## Exercise details
Write out every entry again exactly as it stands.

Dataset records
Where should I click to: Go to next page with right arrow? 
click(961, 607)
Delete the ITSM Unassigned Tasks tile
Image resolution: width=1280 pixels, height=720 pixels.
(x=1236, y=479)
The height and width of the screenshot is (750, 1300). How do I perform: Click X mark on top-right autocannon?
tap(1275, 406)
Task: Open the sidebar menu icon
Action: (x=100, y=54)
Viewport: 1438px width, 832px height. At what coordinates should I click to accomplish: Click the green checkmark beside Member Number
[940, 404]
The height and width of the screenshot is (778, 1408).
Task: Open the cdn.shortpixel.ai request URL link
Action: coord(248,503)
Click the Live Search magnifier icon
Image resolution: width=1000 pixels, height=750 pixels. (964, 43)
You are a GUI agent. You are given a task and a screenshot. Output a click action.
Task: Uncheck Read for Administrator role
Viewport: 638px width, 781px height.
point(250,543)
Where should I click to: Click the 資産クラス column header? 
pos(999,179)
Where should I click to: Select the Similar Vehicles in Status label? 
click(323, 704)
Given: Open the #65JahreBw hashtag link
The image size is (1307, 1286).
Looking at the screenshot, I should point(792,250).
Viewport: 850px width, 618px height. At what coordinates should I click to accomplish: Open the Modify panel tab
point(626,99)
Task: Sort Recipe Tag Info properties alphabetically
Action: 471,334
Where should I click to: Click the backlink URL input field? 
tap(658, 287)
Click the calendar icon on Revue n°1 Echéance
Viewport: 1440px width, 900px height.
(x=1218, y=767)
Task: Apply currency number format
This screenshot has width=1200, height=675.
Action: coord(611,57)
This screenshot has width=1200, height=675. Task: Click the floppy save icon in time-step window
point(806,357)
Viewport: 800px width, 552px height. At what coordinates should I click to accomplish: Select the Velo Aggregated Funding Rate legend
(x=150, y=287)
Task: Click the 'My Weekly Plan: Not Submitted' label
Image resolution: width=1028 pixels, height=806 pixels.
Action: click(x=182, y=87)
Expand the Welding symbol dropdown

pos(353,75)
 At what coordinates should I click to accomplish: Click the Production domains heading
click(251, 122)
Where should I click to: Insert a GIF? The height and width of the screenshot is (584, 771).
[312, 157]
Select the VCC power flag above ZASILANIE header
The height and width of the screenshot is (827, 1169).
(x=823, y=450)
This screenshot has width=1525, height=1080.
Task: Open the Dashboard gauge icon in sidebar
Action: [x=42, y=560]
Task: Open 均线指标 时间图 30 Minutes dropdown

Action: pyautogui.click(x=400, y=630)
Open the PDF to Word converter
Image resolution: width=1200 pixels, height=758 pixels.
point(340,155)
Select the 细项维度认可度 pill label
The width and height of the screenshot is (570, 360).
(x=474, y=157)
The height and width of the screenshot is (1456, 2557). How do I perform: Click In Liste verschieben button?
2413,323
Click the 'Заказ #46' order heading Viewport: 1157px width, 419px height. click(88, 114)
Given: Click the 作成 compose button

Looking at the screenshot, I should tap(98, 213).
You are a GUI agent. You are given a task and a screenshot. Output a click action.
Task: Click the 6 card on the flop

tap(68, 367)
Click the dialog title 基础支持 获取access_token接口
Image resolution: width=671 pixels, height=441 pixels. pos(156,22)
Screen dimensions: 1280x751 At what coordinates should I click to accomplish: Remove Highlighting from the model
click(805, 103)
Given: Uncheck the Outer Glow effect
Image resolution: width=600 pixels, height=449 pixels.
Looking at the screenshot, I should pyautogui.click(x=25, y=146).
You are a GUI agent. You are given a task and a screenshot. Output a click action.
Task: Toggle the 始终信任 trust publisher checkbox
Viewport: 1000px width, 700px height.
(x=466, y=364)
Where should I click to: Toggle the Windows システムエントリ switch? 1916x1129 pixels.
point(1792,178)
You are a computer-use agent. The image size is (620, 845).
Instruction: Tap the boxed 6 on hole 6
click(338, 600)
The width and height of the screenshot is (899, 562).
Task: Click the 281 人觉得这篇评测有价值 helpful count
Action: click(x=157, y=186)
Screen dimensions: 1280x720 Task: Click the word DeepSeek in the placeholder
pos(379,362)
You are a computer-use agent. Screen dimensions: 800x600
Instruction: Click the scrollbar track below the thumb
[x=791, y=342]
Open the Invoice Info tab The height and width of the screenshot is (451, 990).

## Written solution
Where should I click to: Go to next page with right arrow? 
click(961, 607)
Delete the ITSM Unassigned Tasks tile
Image resolution: width=1280 pixels, height=720 pixels.
(x=1236, y=479)
The height and width of the screenshot is (750, 1300). How do I perform: Click X mark on top-right autocannon?
tap(1275, 406)
Task: Open the sidebar menu icon
Action: (x=100, y=54)
Viewport: 1438px width, 832px height. At what coordinates should I click to accomplish: Click the green checkmark beside Member Number
[940, 404]
The height and width of the screenshot is (778, 1408).
Task: Open the cdn.shortpixel.ai request URL link
Action: coord(248,503)
Click the Live Search magnifier icon
Image resolution: width=1000 pixels, height=750 pixels. (964, 43)
You are a GUI agent. You are given a task and a screenshot. Output a click action.
Task: Uncheck Read for Administrator role
Viewport: 638px width, 781px height.
point(250,543)
Where should I click to: Click the 資産クラス column header? 
pos(999,179)
Where should I click to: Select the Similar Vehicles in Status label? 
click(323, 704)
Given: Open the #65JahreBw hashtag link
The image size is (1307, 1286).
Looking at the screenshot, I should point(792,250).
Viewport: 850px width, 618px height. At what coordinates should I click to accomplish: Open the Modify panel tab
point(626,99)
Task: Sort Recipe Tag Info properties alphabetically
Action: 471,334
Where should I click to: Click the backlink URL input field? 
tap(658, 287)
Click the calendar icon on Revue n°1 Echéance
Viewport: 1440px width, 900px height.
(x=1218, y=767)
Task: Apply currency number format
This screenshot has width=1200, height=675.
Action: coord(611,57)
This screenshot has width=1200, height=675. Task: Click the floppy save icon in time-step window
point(806,357)
Viewport: 800px width, 552px height. At what coordinates should I click to accomplish: Select the Velo Aggregated Funding Rate legend
(x=150, y=287)
Task: Click the 'My Weekly Plan: Not Submitted' label
Image resolution: width=1028 pixels, height=806 pixels.
Action: click(x=182, y=87)
Expand the Welding symbol dropdown

pos(353,75)
 At what coordinates should I click to accomplish: Click the Production domains heading
click(251, 122)
Where should I click to: Insert a GIF? The height and width of the screenshot is (584, 771).
[312, 157]
Select the VCC power flag above ZASILANIE header
The height and width of the screenshot is (827, 1169).
(x=823, y=450)
This screenshot has width=1525, height=1080.
Task: Open the Dashboard gauge icon in sidebar
Action: [x=42, y=560]
Task: Open 均线指标 时间图 30 Minutes dropdown

Action: pyautogui.click(x=400, y=630)
Open the PDF to Word converter
Image resolution: width=1200 pixels, height=758 pixels.
point(340,155)
Select the 细项维度认可度 pill label
The width and height of the screenshot is (570, 360).
(x=474, y=157)
The height and width of the screenshot is (1456, 2557). How do I perform: Click In Liste verschieben button?
2413,323
Click the 'Заказ #46' order heading Viewport: 1157px width, 419px height. click(88, 114)
Given: Click the 作成 compose button

Looking at the screenshot, I should tap(98, 213).
You are a GUI agent. You are given a task and a screenshot. Output a click action.
Task: Click the 6 card on the flop

tap(68, 367)
Click the dialog title 基础支持 获取access_token接口
Image resolution: width=671 pixels, height=441 pixels. pos(156,22)
Screen dimensions: 1280x751 At what coordinates should I click to accomplish: Remove Highlighting from the model
click(805, 103)
Given: Uncheck the Outer Glow effect
Image resolution: width=600 pixels, height=449 pixels.
Looking at the screenshot, I should pyautogui.click(x=25, y=146).
You are a GUI agent. You are given a task and a screenshot. Output a click action.
Task: Toggle the 始终信任 trust publisher checkbox
Viewport: 1000px width, 700px height.
(x=466, y=364)
Where should I click to: Toggle the Windows システムエントリ switch? 1916x1129 pixels.
point(1792,178)
You are a computer-use agent. The image size is (620, 845).
Instruction: Tap the boxed 6 on hole 6
click(338, 600)
The width and height of the screenshot is (899, 562).
Task: Click the 281 人觉得这篇评测有价值 helpful count
Action: click(x=157, y=186)
Screen dimensions: 1280x720 Task: Click the word DeepSeek in the placeholder
pos(379,362)
You are a computer-use agent. Screen dimensions: 800x600
Instruction: Click the scrollbar track below the thumb
[x=791, y=342]
Open the Invoice Info tab The height and width of the screenshot is (451, 990).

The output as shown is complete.